Commercial-grade preparations of two
thiocarbamate herbicides,
diallate and
triallate, were evaluated for their mutagenic potential in a battery of short-term bioassays. All in vitro bioassays were performed with and without mammalian metabolic activation, and all such tests were repeated after an interval of at least 1 week.
Diallate and
triallate were tested in the Salmonella/microsome assay over dose ranges of 0.59 to 118.0 micrograms/plate and 6.37 to 1273 micrograms/plate, respectively. Both
diallate and
triallate gave positive results in S. typhimurium strains TA1535, TA98, and TA100 only in the presence of a rat-liver metabolic activation system. In Saccharomyces cerevisiae strain D7,
diallate was tested at concentrations from 1.18 to 29.50 micrograms/ml, and
triallate was tested at 0.955 to 9.548 micrograms/ml. Both
diallate and
triallate gave negative results for mitotic gene conversion, mitotic crossing-over, and reverse mutation.

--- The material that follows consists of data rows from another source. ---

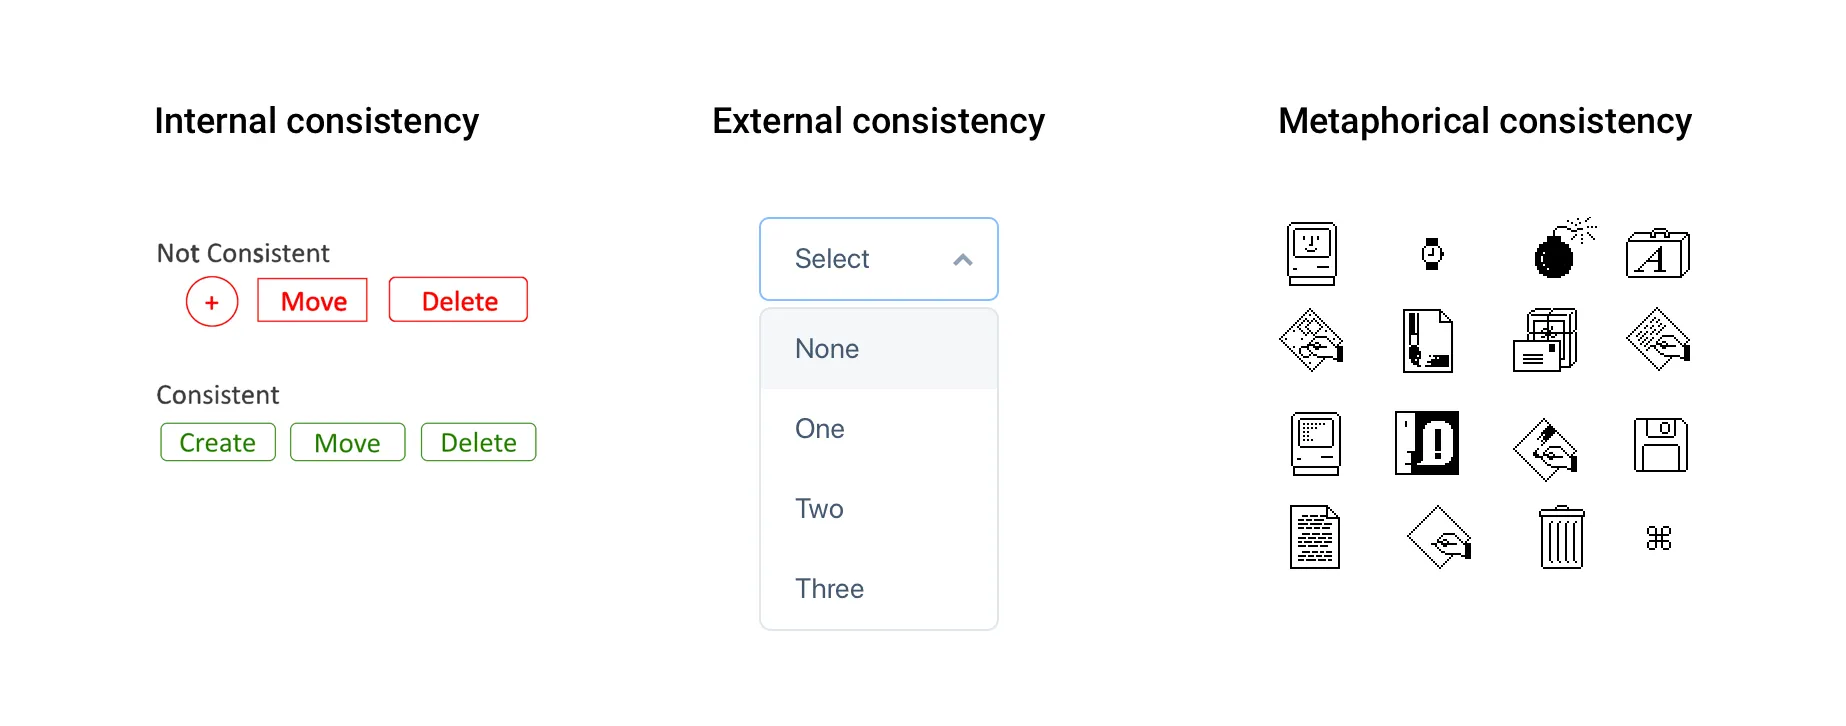Click the red Delete button
This screenshot has width=1846, height=726.
[x=459, y=301]
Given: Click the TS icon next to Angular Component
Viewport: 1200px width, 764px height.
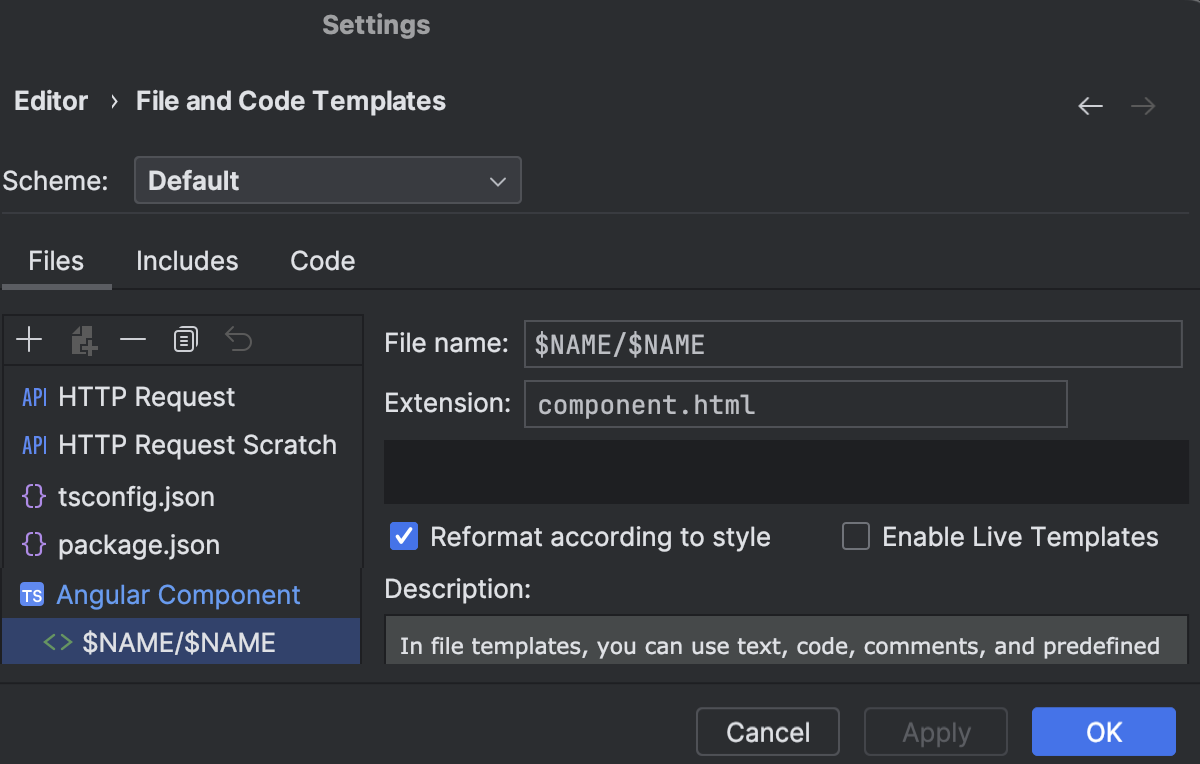Looking at the screenshot, I should (x=31, y=594).
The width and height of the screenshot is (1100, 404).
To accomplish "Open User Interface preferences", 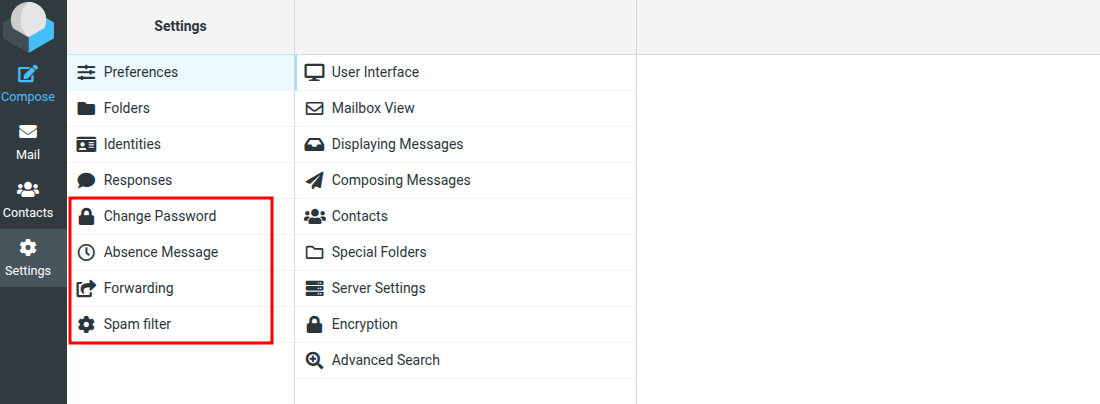I will pos(375,72).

In the mouse
lymphoma L5178Y TK+/- assay,
diallate was tested at concentrations ranging from 1 to 72 micrograms/ml, and
triallate was tested at 0.5 to 60 micrograms/ml. Both
herbicides produced mutagenic responses in the mouse
lymphoma assay in the presence of metabolic activation. In the Drosophila sex-linked recessive lethal test, flies were exposed to 0.0004%
diallate and 0.001%
triallate. In this assay,
diallate was considered mutagenic, whereas
triallate did not produce a detectable mutagenic response.